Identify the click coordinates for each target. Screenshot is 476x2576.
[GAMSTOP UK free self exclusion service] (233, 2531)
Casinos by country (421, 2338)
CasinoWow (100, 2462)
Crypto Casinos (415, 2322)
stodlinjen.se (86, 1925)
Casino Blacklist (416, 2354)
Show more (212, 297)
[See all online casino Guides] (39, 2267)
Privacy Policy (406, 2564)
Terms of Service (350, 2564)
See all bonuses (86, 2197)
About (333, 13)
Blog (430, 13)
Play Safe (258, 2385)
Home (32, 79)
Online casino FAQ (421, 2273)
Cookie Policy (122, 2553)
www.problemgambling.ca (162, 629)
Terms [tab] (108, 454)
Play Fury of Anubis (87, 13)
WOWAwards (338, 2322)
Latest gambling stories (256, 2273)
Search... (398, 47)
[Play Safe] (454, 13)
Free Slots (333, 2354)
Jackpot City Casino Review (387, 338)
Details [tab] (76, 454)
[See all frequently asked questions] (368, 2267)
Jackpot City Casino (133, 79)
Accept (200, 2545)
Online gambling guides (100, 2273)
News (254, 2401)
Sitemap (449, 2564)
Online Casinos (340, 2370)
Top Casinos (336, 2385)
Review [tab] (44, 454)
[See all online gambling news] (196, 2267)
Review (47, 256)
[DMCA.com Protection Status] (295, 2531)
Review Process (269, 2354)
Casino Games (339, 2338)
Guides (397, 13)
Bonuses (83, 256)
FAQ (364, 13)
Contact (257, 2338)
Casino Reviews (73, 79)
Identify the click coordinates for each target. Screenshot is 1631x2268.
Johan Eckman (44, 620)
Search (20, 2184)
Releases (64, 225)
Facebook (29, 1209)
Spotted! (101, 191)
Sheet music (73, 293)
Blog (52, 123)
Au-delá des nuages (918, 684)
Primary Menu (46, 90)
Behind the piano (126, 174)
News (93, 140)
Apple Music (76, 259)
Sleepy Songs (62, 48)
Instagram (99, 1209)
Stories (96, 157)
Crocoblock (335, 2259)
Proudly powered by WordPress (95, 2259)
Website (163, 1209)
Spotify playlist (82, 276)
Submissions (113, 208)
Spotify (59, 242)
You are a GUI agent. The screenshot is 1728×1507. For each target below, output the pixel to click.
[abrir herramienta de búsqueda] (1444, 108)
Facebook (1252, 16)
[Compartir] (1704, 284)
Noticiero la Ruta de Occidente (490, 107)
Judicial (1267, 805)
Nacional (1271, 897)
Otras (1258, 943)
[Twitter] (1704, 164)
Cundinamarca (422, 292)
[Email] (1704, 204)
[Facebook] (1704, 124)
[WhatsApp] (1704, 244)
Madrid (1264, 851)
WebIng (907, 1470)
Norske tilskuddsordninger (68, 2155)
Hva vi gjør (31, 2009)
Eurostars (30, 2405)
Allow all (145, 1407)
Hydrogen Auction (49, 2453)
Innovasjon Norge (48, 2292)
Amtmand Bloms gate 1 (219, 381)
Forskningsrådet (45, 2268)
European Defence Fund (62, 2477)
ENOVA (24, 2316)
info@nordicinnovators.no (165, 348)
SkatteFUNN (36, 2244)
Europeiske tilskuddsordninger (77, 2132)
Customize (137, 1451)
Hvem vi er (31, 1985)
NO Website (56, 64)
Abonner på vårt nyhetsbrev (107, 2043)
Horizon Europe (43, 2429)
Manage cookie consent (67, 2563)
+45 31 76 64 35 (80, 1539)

========

→ **Required action**
Repeat exactly the lines from the one containing "ENOVA (24, 2316)" through the last line of the records above, both included, and nothing else.

→ **Output for this task**
ENOVA (24, 2316)
info@nordicinnovators.no (165, 348)
SkatteFUNN (36, 2244)
Europeiske tilskuddsordninger (77, 2132)
Customize (137, 1451)
Hvem vi er (31, 1985)
NO Website (56, 64)
Abonner på vårt nyhetsbrev (107, 2043)
Horizon Europe (43, 2429)
Manage cookie consent (67, 2563)
+45 31 76 64 35 (80, 1539)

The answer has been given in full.